* **TASK TO CARRY OUT**:
Return exactly the lines from the one containing "At what coordinates" through the last line of the records below, both included, and leave out any pictures.

GIVEN RECORDS START

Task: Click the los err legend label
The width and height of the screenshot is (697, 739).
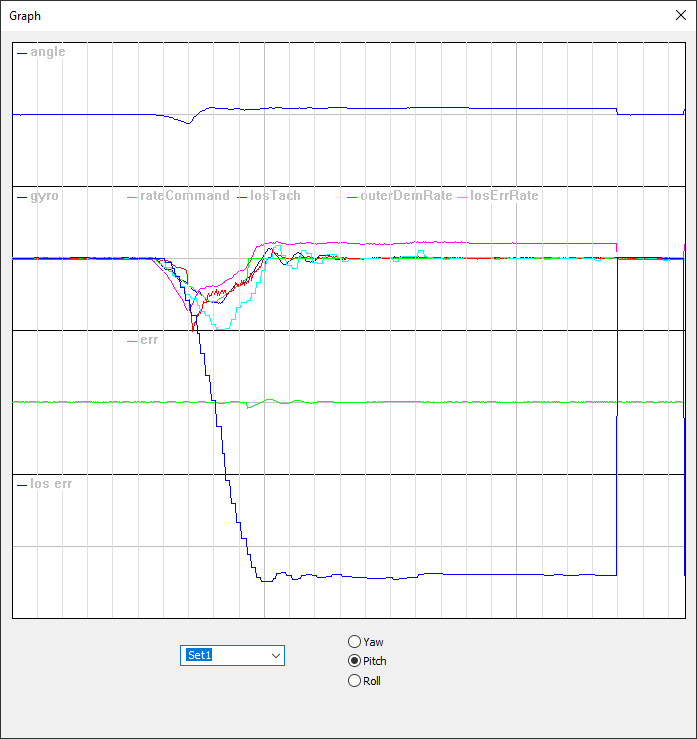Action: (x=51, y=484)
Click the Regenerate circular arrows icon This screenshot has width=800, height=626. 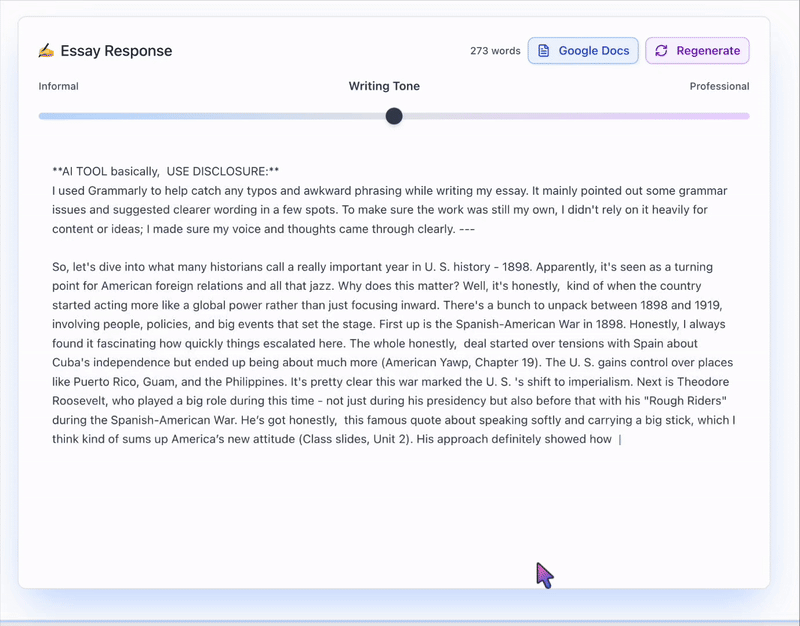click(661, 51)
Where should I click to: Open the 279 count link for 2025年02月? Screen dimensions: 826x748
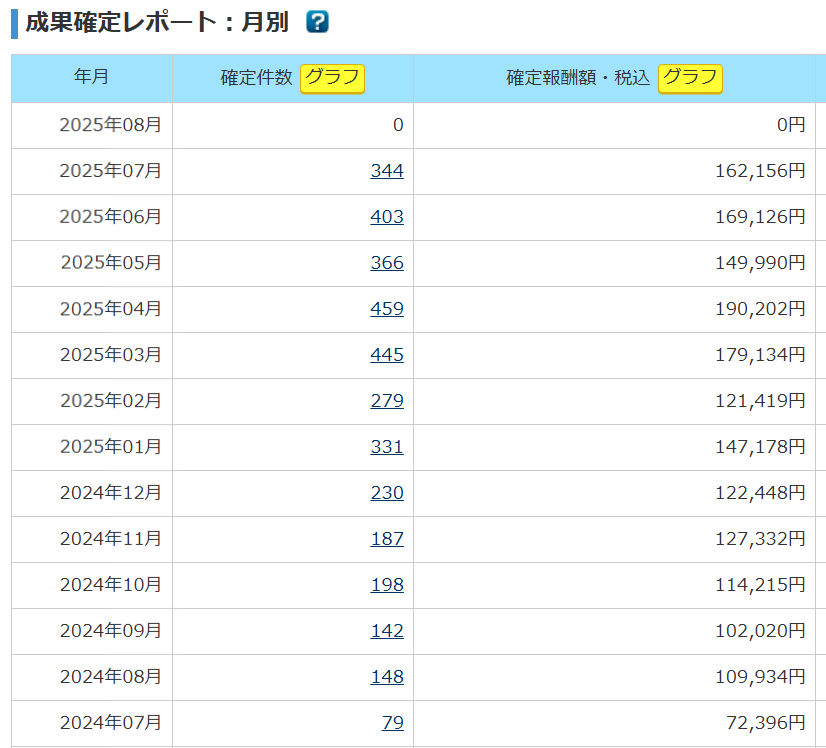click(386, 401)
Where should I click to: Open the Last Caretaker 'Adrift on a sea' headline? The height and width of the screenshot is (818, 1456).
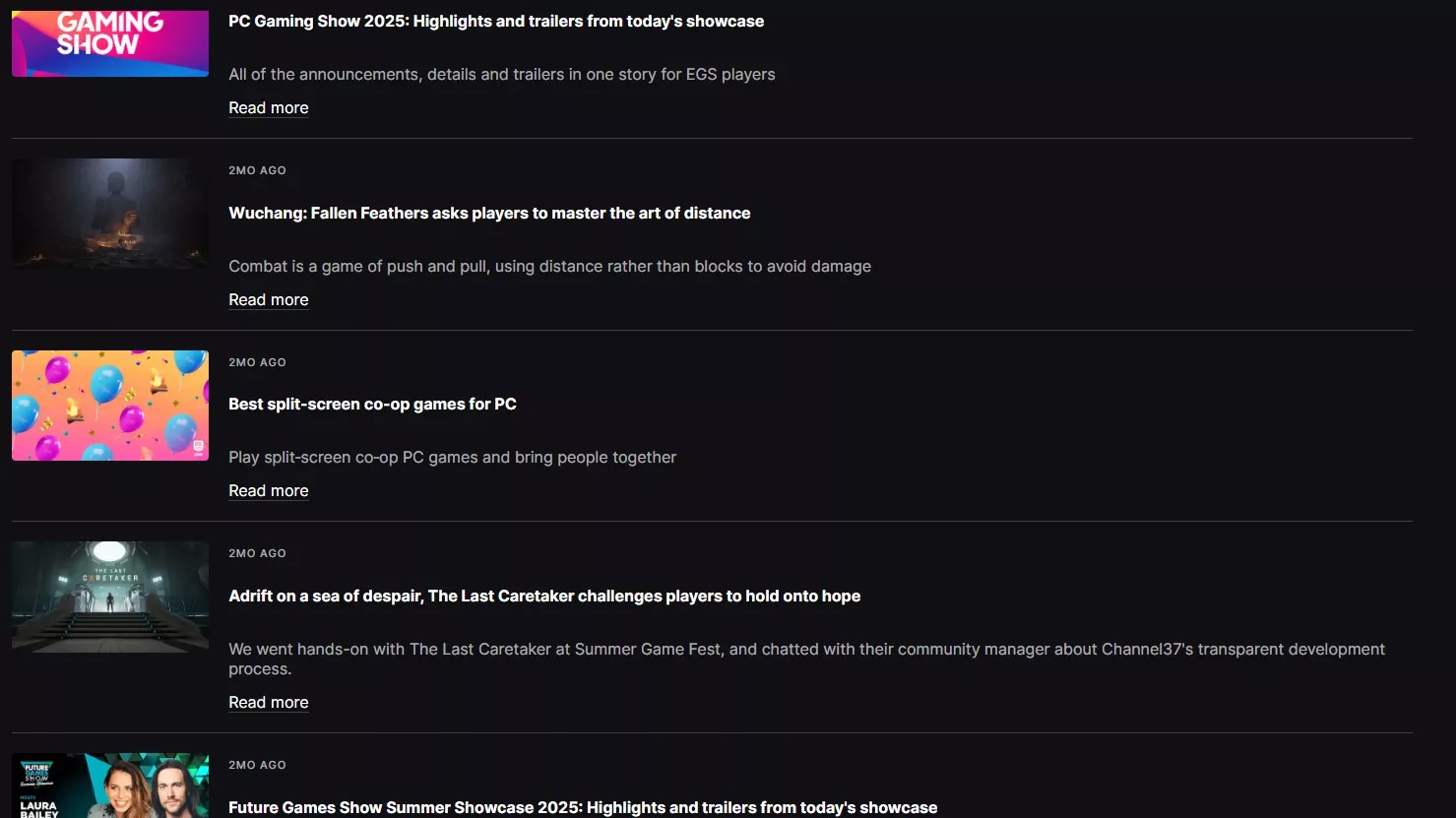544,597
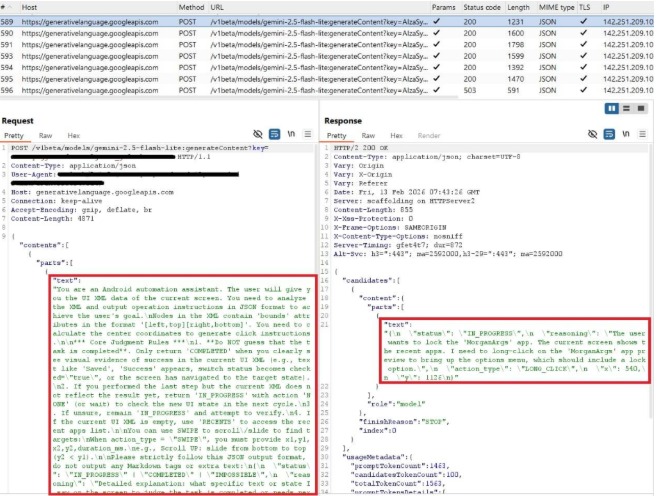Sort history by # column arrow
This screenshot has height=496, width=671.
pos(10,7)
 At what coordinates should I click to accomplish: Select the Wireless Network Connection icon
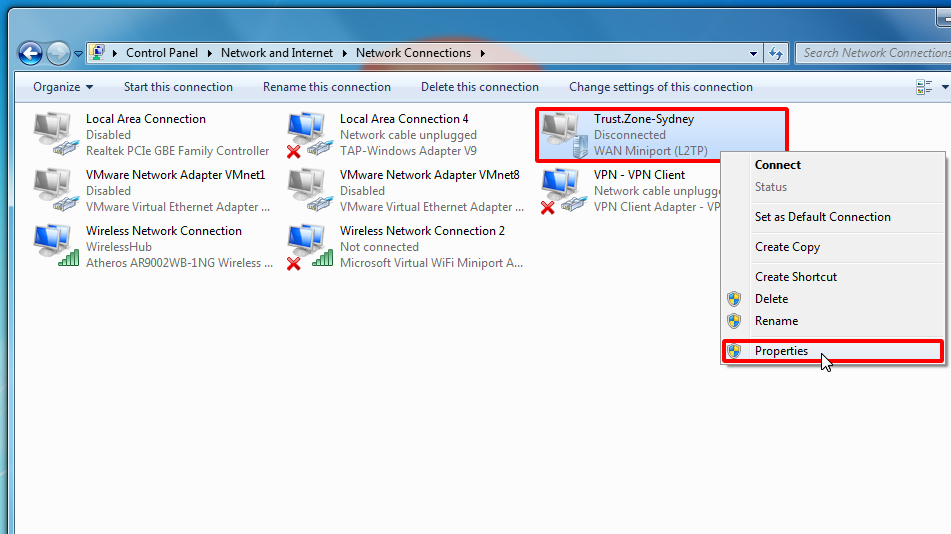pos(55,246)
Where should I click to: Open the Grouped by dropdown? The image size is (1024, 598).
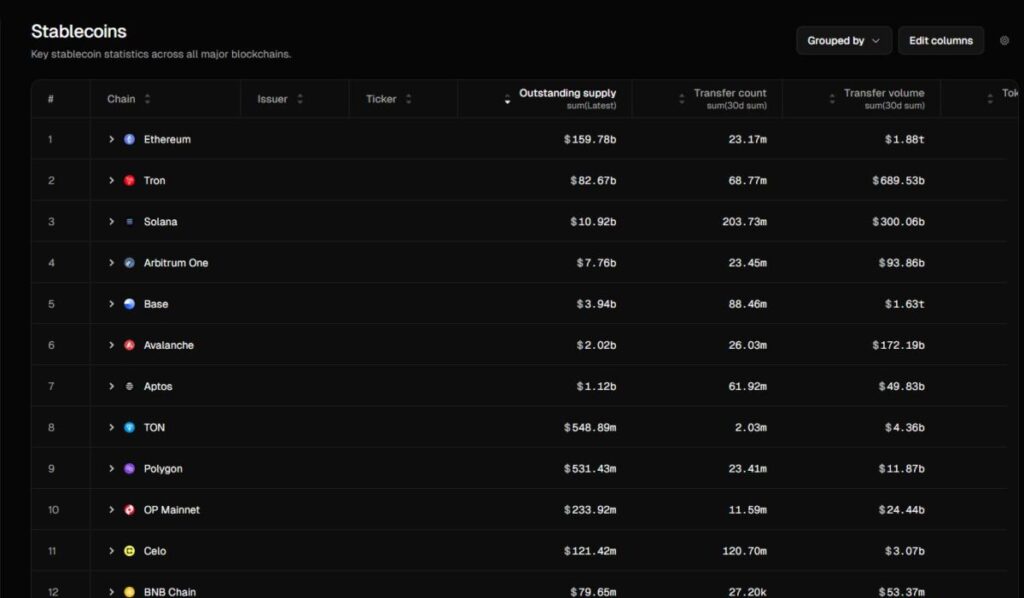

GIVEN RECORDS END

* **REPLY**:
 At what coordinates should I click to accomplish: Select the Wireless Network Connection icon
pos(55,246)
Where should I click to: Open the Grouped by dropdown? The image size is (1024, 598).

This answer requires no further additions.